* [PROBLEM REQUIREMENTS] Report every line in the entries below that contains the word "cell", copying each line in full.
>>
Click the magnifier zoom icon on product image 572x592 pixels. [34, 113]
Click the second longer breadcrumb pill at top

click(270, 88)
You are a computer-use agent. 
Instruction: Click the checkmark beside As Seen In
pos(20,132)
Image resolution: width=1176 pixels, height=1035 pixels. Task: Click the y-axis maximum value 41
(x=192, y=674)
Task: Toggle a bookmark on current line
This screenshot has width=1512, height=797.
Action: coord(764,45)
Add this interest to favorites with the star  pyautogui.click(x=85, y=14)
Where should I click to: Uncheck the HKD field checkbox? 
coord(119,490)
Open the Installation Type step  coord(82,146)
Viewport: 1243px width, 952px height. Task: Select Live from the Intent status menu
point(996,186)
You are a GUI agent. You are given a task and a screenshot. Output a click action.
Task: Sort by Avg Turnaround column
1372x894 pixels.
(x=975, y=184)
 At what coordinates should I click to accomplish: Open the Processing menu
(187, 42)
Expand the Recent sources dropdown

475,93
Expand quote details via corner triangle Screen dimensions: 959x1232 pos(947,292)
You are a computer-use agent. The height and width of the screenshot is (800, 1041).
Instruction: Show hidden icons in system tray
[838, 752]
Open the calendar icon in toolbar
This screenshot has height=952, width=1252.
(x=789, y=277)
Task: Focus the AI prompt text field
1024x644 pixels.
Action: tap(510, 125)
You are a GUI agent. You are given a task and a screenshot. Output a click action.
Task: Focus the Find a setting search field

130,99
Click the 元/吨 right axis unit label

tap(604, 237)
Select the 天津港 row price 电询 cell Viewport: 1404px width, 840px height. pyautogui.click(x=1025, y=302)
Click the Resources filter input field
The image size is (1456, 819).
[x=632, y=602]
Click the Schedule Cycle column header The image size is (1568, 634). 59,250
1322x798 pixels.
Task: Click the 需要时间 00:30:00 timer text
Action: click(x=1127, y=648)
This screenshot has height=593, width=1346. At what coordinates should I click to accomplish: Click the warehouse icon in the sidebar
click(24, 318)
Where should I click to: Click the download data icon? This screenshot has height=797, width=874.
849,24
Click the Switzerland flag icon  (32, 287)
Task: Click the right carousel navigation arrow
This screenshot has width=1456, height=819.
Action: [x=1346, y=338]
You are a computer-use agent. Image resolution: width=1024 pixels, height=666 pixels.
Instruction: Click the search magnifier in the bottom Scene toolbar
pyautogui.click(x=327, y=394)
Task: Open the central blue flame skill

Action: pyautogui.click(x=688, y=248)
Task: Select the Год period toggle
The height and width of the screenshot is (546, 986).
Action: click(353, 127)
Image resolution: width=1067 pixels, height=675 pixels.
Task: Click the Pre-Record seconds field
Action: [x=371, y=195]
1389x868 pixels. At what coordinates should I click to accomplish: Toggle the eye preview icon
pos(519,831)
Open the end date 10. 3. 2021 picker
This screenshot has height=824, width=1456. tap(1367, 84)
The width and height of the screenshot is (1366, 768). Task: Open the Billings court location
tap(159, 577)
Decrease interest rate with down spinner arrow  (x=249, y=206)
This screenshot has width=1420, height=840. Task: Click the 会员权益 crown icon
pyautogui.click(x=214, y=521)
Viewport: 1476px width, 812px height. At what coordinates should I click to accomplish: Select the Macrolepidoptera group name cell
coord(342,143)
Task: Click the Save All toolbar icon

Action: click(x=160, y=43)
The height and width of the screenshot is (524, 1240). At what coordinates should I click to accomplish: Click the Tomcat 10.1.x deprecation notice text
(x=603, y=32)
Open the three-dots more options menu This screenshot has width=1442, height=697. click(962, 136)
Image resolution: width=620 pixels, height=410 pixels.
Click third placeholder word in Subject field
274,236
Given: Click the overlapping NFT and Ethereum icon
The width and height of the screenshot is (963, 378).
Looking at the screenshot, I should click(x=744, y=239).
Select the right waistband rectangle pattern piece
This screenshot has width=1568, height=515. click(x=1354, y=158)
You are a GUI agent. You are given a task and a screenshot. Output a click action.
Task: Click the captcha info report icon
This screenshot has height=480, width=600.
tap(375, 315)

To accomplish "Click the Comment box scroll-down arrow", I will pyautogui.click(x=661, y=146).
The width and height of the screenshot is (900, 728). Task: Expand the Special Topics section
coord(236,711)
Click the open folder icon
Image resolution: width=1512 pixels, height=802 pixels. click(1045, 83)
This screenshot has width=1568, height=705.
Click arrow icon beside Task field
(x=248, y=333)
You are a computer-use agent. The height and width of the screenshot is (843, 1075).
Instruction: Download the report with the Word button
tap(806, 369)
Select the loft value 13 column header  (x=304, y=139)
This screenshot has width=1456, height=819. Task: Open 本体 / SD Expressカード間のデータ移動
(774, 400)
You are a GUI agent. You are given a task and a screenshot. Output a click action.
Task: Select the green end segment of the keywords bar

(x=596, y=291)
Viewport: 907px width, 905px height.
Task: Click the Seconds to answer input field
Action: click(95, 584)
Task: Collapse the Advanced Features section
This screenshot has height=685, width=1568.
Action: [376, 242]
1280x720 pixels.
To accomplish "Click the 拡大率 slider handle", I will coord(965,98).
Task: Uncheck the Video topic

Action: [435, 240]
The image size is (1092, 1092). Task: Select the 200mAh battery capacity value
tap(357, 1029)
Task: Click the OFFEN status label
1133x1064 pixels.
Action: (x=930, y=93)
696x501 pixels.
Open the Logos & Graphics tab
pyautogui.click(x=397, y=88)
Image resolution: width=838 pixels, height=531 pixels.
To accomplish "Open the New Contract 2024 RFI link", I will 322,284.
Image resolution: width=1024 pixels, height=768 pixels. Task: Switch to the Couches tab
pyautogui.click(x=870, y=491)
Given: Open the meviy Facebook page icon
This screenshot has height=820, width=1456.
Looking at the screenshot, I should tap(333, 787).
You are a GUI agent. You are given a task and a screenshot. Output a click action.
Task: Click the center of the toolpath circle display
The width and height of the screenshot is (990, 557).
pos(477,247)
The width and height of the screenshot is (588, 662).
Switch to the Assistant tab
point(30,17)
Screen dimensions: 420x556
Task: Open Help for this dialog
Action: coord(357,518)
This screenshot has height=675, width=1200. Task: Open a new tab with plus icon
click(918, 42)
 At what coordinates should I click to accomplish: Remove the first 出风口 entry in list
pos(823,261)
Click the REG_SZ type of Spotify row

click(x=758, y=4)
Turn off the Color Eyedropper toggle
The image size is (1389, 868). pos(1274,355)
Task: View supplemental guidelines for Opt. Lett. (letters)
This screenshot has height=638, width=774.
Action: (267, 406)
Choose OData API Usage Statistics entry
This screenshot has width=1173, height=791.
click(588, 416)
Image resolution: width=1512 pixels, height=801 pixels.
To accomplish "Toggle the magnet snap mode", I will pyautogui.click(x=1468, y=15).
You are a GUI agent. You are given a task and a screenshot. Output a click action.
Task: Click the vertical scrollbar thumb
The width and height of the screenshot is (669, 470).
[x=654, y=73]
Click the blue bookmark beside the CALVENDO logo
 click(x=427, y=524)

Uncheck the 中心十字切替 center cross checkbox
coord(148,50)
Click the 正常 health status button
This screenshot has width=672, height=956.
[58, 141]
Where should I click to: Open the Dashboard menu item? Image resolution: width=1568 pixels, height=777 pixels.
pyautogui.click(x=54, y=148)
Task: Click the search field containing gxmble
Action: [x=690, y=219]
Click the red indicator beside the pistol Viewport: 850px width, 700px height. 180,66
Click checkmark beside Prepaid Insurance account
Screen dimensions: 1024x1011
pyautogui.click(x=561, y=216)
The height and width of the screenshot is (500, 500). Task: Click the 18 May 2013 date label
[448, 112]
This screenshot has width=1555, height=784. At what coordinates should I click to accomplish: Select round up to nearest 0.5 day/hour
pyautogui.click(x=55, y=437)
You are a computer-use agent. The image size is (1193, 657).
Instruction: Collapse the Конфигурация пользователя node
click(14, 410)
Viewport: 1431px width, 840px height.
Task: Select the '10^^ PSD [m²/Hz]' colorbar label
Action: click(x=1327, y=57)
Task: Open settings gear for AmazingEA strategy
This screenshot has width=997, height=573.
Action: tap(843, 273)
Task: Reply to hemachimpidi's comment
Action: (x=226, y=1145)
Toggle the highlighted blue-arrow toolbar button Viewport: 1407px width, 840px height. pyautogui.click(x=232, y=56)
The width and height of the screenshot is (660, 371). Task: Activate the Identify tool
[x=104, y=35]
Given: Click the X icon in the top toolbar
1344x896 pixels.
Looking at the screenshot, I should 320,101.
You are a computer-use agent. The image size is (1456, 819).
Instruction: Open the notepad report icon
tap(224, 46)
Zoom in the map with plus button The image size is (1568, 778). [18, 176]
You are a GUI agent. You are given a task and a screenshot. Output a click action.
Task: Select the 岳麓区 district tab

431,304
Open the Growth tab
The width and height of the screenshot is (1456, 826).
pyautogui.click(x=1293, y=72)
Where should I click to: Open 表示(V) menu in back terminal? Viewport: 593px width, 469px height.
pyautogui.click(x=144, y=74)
<<
* [COMPLETE ANSWER]
Select the 天津港 row price 电询 cell Viewport: 1404px width, 840px height. pyautogui.click(x=1025, y=302)
Viewport: 1476px width, 812px height. At what coordinates should I click to accomplish: Select the Macrolepidoptera group name cell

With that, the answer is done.